I grew up in a home where my mother wanted to give us everything. She worked until late, so that we would want for nothing materially, and she spent all her free time with us, so that we would want for nothing emotionally speaking either. She raised my sister and me with incredible love, but also giving us the sense that we are capable of doing and being whatever we wanted. Of course, going out into the world we realised that this wasn’t so easy.
Ever since I was a child, I had a personality that doesn’t correlate with what a girl should be like, according to society. I could not understand why I had to limit my abilities because of my gender. That’s why, every time I would hear that I couldn’t do something because I’m a girl, I would go and do it, whether it was lifting a suitcase or fighting the boys in my neighbourhood. According to my parents, I was the boy of the family because I was strong, opinionated, athletic, and independent. And I always wondered, why am I the one that has to be like a boy and not the other way around, why did my personality have to belong to someone else and I simply happened to have it.
And of course, when you’re a woman with a mind of her own you will not have a good time in school either, and that is why I was bullied from a young age, often to the point where one of the boys in my class would hit me, probably because he didn't like what I was saying. No matter how many times my mother would come to school to complain, the teachers would just “scold” the little boy and tell him not to do it again. As if they considered it a normal thing, that a little boy could bang his female classmate’s head on the desk. Maybe they were thinking that the girl probably said something to provoke him. In any case, I remember all my teachers, or rather my supposed educators, “advising” me not to pay too much attention to these boys, or better still to pretend not to hear them and they would then leave me alone. Greek women have been raised with this criminal advice since nursery age. Don’t listen to them, don’t annoy them and they won’t hurt you. Because if they do, you are the one who made it happen.

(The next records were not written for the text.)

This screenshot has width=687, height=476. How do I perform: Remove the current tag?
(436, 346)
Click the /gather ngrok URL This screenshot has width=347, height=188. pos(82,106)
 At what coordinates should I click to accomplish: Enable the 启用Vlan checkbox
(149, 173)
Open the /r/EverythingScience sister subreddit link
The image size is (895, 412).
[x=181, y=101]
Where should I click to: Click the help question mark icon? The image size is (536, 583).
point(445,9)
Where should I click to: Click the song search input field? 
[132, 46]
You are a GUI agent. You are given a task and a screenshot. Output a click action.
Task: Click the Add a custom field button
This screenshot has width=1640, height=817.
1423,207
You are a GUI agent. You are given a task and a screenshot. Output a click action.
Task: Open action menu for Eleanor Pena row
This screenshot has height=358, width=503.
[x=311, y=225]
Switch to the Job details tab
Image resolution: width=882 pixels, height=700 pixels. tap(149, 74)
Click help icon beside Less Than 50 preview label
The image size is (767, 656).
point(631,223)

That was when I realised that I have to be the one who protects myself from these behaviours and so I decided to hide, or rather, to repress for a certain amount of time, parts of my personality that were considered annoying. But growing up I met some women with whom I could identify and I saw that they were using their personalities and gifts to help others and to evolve themselves. I realised that my personality is my strength and I want to use it to make the world a little bit more fair than it was yesterday.
I don’t want any little girl to feel that she is not woman enough for society, that she doesn’t have the “right personality” or that she has to limit her abilities so that she is able to survive in this world. And most of all, I don’t want any little girl to grow up in a society where she can’t evolve because she is afraid of the hand or the words of a man.